For many business leaders, the past year has been a matter of holding our breath and waiting for the economy to recover.
However, the latest economic and jobs data suggests this downturn will be protracted: the latest corporate earnings season has revealed lower profits, while the Aussie dollar continues to fall.
It’s not surprising, therefore, that the latest Manpower Employment Outlook Survey shows hiring optimism is in the doldrums. In 2011, employer confidence was almost back to pre-GFC levels. However, as the miming boom tapers off, global conditions remain weak and business investment flatlines, hiring intentions have fallen too.
As a result, business leaders are having to make hard decisions. Announcements from major companies reveal that redundancies are on the agenda, and small to medium businesses are not immune either. Indeed, as companies close out the financial year, some may decide that staffing costs are no longer sustainable.

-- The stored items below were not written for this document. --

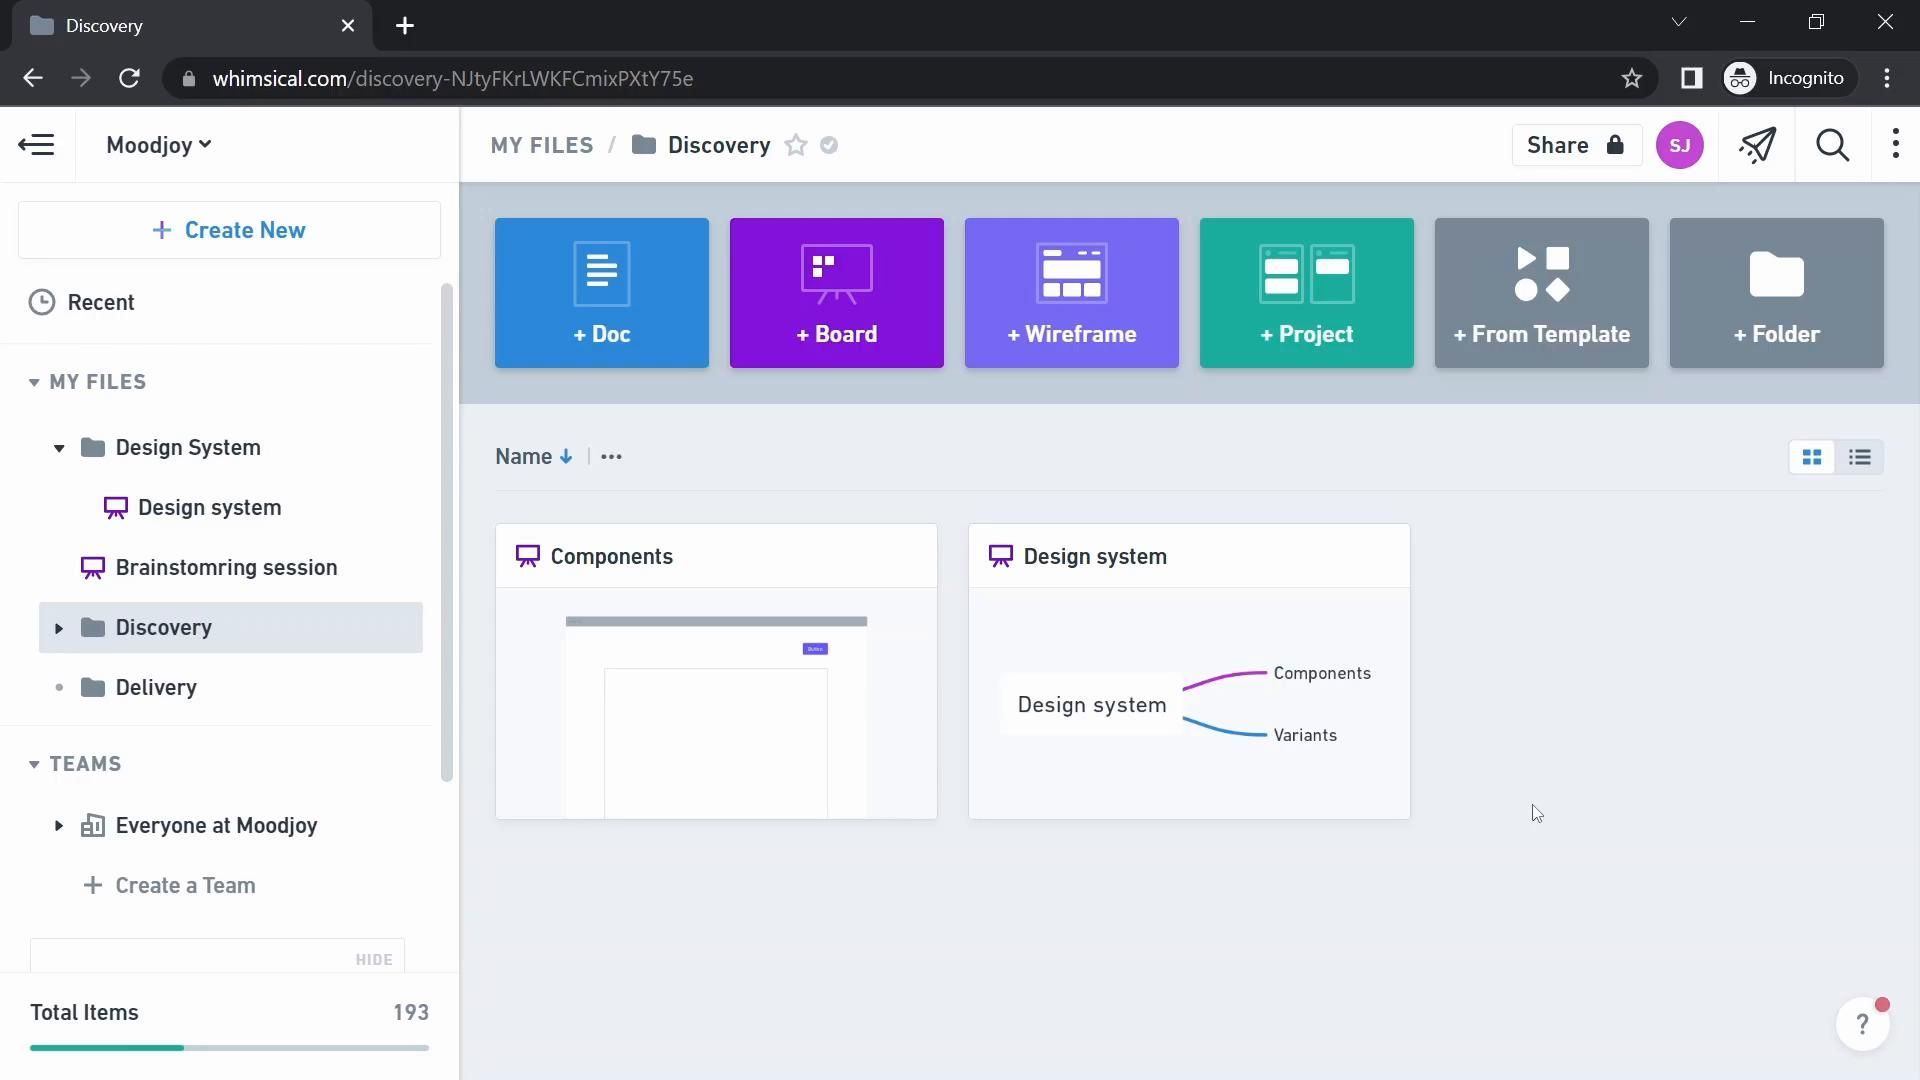Image resolution: width=1920 pixels, height=1080 pixels.
Task: Create a new Board tile
Action: click(x=836, y=293)
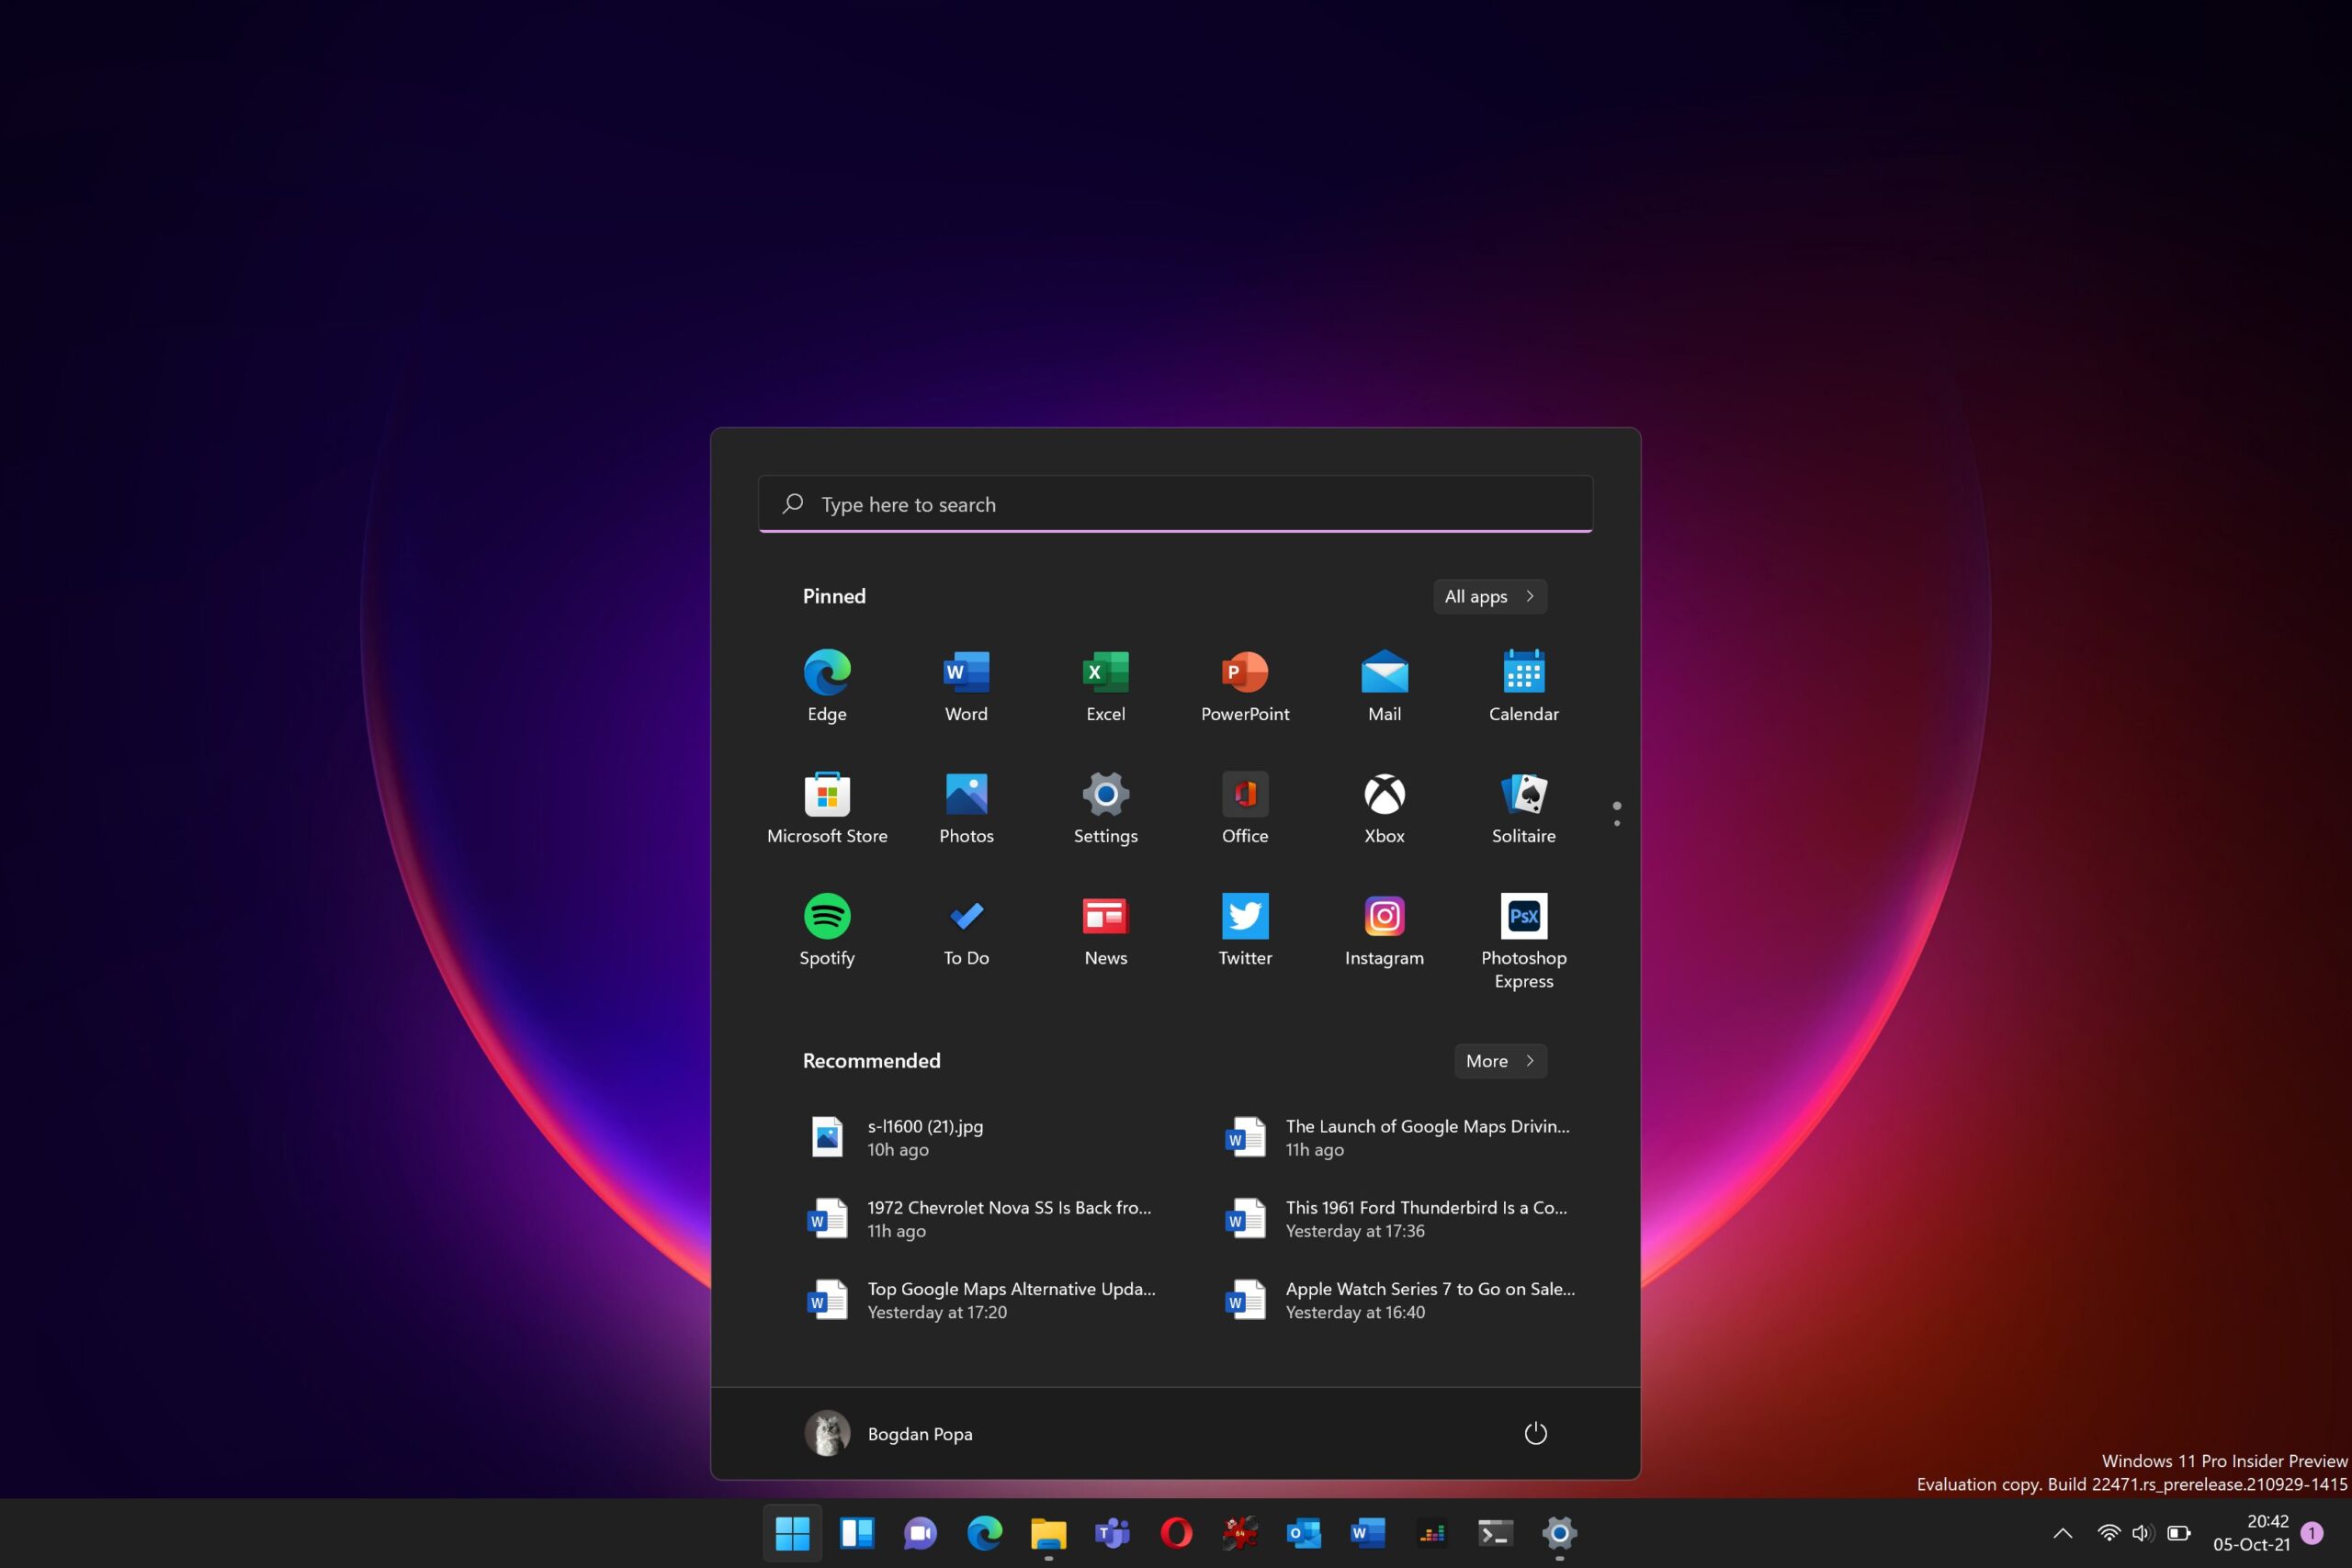Viewport: 2352px width, 1568px height.
Task: Expand More recommended items
Action: pyautogui.click(x=1499, y=1061)
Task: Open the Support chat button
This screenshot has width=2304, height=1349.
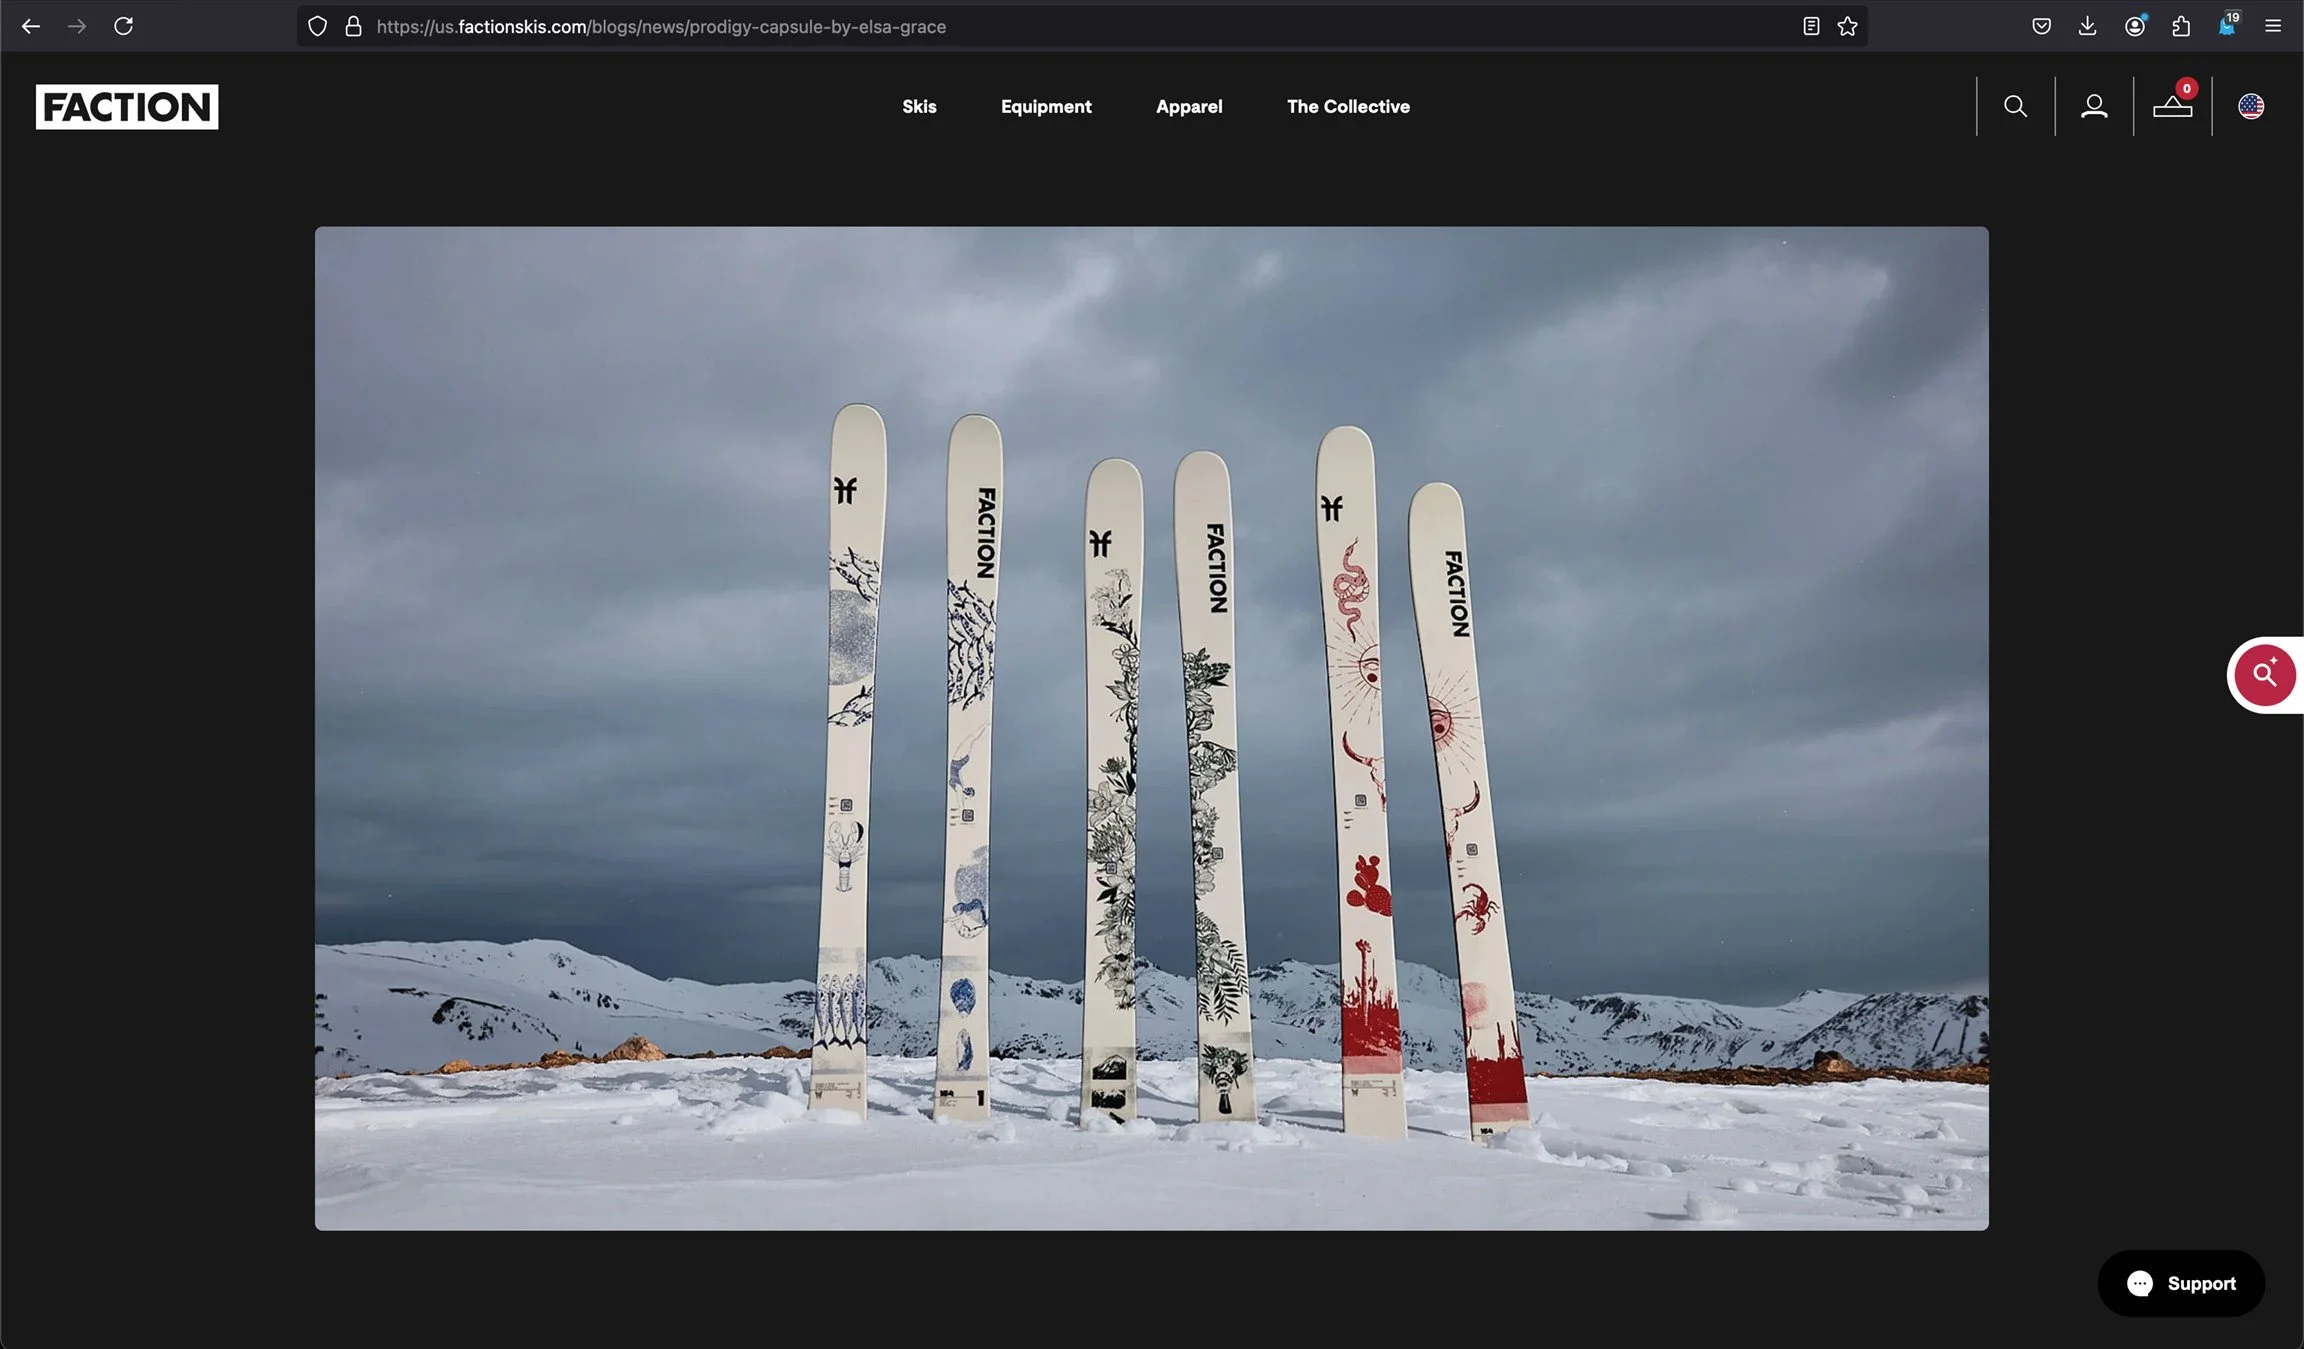Action: pyautogui.click(x=2181, y=1283)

If cutting employee numbers really is the only option, it’s never an easy thing to manage and a restructure can reveal an employer’s true colours. Those who do not plan very carefully, while they may achieve short term salary savings will often cause themselves long term damage.
Change executed carelessly can pile on work for remaining employees which not only damages their employer brand – they ultimately see a drop in productivity, engagement and retention.
In this context, what are the keys to getting it right and ensuring the people who go are treated well, and the people who stay remain productive?
Reducing staff numbers isn’t just about taking cost out of the balance sheet: the work and tasks they were doing needs to be redesigned, streamlined or stopped. It’s important for leaders to map the workforce to identify the critical roles/skills that must be retained and the strategies needed to keep them.
A failure to do this will affect productivity and increase the chance that valuable staff make the decision to resign.
Communicate well and often
People will assume the worst if they aren’t given enough information; they will also resent insensitive methods of communication, such as announcing redundancies by email or reading about it in the media. Create a plan that sets out what you will say, who will say it and the timeline for doing so.
Ensure your managers follow up regularly and check in with their teams to see how they are coping. Remember, managers who have been planning the change are often well ahead of the curve – sometimes they don’t spend enough time familiarising their people with the change because they are “over it.”
Don’t assume it’s ‘business as usual’
Employees will need time to deal with the process, and the business will need to realign and reaffirm its strategy.
The leadership team needs to be active and visible to employees, and put in place initiatives to re-engage those who remain. People and performance management systems must also be used to monitor the effect of the change, so you can keep a close eye on progress and respond when needed.
Provide support to departing staff
Good corporate citizens provide help with career transition; it also sends a message to remaining staff that the company cares about its people.
Don’t forget about the ‘survivors’
Those who stay may feel guilty for doing so, and will need help and time to re-engage with their normal work and changed workplace. Change affects individuals differently, so ensure you follow the basics of good change management, including ongoing communication and a clear explanation of the company’s vision going forward.
Overall, the most important thing is to treat any downsizing exercise with care and thought. The way you approach the process will have a big impact on the way individuals deal with redundancy, on the company’s reputation among consumers and employees, and on the productivity and engagement of the remaining staff.